Do you mean TIA-568A order or TIA-568B order? Don’t you like the fact that you have a CHOICE of standards?
Once I realized it didnt actually matter as long as both ends matched, I decided to not care.
Why are they re-crimping a cable that is literally pissed away free? I've got the length of the moon and back from all the times I've returned/repaired my cable modems.
I needed something like 75 feet and the longest I had was severely lacking.
The ordering is used to reduce crosstalk and improve shielding by alternating "live" with "earthy" pins.
Sure, bring facts into it.
Oh my GOD. In the vein of previous comments, clamshell packaging. CLAM. SHELL. PACKAGING. It has been the bane of my existence since they started using it. I know that for some items, it protects them from damage, and others, it protects them from theft or being easily lost… but when they started using those damn things, I kept crying out in rage, at the fact that they seemingly did not want me to actually use the item I had spent a whole lot of money on.
I still hate them passionately, to this day, and wish they'd go back to the more eco-friendly cardboard and boxing paper of yore, but I've learned to be more aggressive with the plastic. I'm emotionally armed against it. I guess that I will live, but I still don't honestly understand why so many things come in that damned adamantine-like plastic.
Kids toys are the worst offender. They current trend is for every toy and all of it's accessories to be on display so each item is snuggly fit into a bubble of plastic then individually tied in with either rubber covered wire or paper twine.
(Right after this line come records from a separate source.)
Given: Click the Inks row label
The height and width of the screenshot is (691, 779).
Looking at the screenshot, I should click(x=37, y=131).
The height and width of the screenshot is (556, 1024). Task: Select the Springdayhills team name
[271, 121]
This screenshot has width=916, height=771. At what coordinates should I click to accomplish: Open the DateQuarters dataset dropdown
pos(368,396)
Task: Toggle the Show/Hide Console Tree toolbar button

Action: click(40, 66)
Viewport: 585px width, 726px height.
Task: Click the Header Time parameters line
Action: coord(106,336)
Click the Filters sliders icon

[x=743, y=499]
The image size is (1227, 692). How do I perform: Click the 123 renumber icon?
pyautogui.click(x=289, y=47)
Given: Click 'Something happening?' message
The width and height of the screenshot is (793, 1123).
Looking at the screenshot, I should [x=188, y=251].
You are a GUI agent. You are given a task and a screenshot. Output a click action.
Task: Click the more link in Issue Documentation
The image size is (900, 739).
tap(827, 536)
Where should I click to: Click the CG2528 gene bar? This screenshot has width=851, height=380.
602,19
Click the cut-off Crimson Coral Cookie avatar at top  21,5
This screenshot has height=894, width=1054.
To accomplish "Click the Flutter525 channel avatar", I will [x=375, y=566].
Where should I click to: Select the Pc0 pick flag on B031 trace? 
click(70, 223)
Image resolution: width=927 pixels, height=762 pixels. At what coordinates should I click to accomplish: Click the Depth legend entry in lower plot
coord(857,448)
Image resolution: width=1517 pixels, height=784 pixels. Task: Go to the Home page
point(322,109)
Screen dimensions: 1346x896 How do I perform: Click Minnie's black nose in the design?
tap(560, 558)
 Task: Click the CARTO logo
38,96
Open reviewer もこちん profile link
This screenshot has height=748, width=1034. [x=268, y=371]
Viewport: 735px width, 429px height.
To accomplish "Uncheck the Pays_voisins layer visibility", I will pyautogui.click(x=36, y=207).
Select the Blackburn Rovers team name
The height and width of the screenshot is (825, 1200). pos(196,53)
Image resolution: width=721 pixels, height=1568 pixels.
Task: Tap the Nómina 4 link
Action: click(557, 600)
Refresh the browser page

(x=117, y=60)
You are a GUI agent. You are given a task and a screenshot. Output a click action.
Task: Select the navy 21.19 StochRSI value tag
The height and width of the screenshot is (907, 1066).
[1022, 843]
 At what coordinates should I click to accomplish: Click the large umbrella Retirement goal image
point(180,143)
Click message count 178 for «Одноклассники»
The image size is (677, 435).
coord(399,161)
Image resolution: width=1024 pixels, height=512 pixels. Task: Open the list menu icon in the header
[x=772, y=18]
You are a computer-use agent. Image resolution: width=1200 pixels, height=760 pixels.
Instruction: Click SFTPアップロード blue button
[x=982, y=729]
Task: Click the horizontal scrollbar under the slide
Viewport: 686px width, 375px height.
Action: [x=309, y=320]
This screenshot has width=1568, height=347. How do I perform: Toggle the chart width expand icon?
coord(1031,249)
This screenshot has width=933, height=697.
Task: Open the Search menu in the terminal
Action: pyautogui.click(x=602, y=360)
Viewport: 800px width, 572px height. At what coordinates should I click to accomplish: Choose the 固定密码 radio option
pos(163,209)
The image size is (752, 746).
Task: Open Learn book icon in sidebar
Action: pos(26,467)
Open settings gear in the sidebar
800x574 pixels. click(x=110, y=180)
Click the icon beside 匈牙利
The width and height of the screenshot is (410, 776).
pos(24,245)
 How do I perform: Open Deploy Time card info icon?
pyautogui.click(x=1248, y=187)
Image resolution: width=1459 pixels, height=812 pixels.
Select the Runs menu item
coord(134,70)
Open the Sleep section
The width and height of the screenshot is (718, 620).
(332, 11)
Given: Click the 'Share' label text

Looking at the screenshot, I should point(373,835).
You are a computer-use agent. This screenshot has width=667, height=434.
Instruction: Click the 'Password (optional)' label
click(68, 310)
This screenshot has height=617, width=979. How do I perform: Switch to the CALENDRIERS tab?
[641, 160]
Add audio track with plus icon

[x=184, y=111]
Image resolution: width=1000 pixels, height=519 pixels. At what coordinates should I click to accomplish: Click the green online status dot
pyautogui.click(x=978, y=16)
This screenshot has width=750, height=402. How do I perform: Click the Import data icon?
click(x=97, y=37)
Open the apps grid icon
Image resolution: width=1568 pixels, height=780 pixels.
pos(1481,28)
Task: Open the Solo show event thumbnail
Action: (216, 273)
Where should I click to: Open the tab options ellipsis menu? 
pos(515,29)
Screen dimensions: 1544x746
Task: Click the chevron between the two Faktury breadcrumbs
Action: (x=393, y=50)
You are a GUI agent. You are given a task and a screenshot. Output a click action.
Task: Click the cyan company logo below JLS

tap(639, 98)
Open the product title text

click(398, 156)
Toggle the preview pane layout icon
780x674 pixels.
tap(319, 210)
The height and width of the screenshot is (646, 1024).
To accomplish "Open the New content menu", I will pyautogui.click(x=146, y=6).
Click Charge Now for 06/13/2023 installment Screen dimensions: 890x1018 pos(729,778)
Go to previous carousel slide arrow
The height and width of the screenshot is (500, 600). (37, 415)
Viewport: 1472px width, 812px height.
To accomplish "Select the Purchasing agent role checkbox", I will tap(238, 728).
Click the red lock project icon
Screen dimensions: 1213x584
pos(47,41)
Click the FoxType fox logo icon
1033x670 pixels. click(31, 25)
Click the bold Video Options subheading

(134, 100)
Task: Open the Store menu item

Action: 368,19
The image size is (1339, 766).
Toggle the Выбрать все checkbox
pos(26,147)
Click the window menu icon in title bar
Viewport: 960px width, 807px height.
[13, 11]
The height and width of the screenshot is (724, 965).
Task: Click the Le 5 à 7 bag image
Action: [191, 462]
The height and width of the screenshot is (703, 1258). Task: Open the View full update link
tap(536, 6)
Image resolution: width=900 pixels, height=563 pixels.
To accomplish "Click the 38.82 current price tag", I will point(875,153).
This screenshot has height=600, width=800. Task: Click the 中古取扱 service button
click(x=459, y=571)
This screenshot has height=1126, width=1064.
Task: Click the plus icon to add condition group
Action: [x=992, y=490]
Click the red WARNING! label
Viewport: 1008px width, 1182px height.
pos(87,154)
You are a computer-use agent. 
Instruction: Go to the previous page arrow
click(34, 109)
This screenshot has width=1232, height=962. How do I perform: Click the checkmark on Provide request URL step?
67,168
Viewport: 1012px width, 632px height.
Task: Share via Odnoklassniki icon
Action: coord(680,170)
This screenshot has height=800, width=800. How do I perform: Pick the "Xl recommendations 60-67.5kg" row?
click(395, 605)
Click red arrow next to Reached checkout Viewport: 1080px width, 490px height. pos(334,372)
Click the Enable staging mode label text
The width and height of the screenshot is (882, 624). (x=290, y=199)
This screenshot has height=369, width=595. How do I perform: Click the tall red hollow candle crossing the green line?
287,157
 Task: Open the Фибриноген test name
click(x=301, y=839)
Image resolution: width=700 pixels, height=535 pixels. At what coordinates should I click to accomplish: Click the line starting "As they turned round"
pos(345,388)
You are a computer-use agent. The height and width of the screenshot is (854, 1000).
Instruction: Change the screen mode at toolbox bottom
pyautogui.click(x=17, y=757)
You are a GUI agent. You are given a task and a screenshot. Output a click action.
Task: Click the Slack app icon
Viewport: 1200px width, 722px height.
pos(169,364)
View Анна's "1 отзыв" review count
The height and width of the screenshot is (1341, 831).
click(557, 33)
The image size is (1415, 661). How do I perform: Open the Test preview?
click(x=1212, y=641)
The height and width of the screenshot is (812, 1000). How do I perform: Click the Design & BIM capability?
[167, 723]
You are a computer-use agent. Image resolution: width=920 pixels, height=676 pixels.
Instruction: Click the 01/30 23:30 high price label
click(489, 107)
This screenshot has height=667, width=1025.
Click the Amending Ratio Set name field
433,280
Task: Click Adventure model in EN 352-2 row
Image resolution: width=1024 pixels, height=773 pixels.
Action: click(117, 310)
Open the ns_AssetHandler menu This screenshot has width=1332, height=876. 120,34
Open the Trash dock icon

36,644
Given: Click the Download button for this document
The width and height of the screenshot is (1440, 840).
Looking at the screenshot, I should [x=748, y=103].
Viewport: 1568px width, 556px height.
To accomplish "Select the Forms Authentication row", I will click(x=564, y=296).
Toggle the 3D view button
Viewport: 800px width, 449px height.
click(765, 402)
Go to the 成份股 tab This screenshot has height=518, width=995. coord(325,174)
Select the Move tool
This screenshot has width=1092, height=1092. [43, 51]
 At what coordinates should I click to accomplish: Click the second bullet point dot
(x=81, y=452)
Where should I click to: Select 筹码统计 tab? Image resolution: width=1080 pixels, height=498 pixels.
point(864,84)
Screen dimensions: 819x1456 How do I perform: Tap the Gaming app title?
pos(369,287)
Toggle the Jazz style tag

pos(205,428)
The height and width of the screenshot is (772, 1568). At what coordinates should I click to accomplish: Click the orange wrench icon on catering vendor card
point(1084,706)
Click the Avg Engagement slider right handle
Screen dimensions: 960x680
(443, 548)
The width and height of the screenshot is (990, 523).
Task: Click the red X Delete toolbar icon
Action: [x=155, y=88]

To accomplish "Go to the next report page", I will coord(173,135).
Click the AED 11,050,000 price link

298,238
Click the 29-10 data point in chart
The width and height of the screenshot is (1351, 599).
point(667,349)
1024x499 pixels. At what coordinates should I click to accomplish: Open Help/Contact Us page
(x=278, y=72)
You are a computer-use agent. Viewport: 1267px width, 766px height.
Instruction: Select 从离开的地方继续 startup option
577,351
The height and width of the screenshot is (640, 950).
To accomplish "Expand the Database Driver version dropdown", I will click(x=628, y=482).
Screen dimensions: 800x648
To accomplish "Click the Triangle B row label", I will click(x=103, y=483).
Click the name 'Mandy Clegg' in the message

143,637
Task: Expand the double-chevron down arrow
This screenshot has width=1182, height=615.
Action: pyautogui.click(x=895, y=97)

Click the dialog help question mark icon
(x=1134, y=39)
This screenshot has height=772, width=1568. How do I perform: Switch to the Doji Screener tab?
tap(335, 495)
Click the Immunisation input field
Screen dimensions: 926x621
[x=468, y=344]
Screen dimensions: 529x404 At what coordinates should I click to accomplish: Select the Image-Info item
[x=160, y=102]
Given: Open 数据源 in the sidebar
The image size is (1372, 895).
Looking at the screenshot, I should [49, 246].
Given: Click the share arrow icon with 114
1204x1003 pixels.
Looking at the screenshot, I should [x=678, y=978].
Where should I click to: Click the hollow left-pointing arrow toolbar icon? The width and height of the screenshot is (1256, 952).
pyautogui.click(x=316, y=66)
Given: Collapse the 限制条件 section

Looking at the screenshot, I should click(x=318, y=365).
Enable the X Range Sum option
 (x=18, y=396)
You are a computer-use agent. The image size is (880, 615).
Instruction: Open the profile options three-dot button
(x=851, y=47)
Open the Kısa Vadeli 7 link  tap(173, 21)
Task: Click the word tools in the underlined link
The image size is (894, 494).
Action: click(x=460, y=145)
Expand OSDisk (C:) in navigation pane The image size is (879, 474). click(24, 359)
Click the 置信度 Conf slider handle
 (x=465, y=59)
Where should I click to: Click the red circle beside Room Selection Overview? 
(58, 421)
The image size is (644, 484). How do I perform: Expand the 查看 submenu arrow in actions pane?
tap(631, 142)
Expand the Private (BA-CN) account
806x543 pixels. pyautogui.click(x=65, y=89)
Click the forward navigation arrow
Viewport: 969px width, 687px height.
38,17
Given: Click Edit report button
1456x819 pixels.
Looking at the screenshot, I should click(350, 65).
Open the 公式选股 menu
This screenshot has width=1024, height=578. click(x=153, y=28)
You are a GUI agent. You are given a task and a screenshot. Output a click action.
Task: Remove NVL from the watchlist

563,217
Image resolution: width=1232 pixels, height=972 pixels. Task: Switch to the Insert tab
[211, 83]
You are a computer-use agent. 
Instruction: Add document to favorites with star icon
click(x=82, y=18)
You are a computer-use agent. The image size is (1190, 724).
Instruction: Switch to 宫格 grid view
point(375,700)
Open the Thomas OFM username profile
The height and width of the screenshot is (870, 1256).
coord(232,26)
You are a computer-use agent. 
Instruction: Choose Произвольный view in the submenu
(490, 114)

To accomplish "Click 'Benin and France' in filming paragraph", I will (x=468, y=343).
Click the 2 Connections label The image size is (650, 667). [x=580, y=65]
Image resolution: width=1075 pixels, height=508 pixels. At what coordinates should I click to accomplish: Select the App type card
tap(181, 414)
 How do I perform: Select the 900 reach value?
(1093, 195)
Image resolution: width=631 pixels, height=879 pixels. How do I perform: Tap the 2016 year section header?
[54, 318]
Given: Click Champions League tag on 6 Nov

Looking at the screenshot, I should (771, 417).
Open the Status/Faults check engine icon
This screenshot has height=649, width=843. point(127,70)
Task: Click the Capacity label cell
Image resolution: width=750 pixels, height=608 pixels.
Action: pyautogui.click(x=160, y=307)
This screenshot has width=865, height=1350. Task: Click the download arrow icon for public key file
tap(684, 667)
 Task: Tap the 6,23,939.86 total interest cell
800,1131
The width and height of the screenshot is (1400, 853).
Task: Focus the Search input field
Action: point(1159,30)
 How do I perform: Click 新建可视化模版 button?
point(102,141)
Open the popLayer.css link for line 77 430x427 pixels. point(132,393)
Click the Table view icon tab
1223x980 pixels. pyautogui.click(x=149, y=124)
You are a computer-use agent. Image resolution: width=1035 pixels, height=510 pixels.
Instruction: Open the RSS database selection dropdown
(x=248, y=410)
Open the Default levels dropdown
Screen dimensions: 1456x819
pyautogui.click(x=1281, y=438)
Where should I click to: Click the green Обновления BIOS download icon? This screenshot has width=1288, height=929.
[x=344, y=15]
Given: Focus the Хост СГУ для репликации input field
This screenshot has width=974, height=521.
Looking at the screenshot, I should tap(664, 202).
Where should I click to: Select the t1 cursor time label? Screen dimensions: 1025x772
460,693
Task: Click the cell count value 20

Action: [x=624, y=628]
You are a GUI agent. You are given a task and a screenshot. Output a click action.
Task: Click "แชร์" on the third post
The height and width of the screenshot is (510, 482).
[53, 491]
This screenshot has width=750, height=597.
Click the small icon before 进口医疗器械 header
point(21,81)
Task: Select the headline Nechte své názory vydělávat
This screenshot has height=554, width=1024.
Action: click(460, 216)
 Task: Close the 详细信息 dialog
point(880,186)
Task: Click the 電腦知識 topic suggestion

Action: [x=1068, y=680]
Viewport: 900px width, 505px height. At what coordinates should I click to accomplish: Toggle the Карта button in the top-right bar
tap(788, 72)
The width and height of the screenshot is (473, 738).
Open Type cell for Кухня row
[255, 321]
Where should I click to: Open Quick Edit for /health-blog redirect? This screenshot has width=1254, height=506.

We've taken to opening most of our daughters Xmas toys the night before so she doesnt have to wait 20 minutes for each thing to be properly freed from its prison.
We did the same thing for our kids, the first 5 years of their lives. What a time sink.
RJ45, like the electrical spade connectors have differing grades of supplier quality.
Some are easy and solid, other cheap (or overpriced) ones a waste of time.
Yay for wireless. (especially for fast setup lan-parties). So no longer does some idiot going for food take down hours worth of fighting M$ incompatibilities.
That's actually why I got cheap wireless mics for my Karaoke partys. One rogue mic cable and you've got 4 drinks knocked over and a PA system crashing to the floor.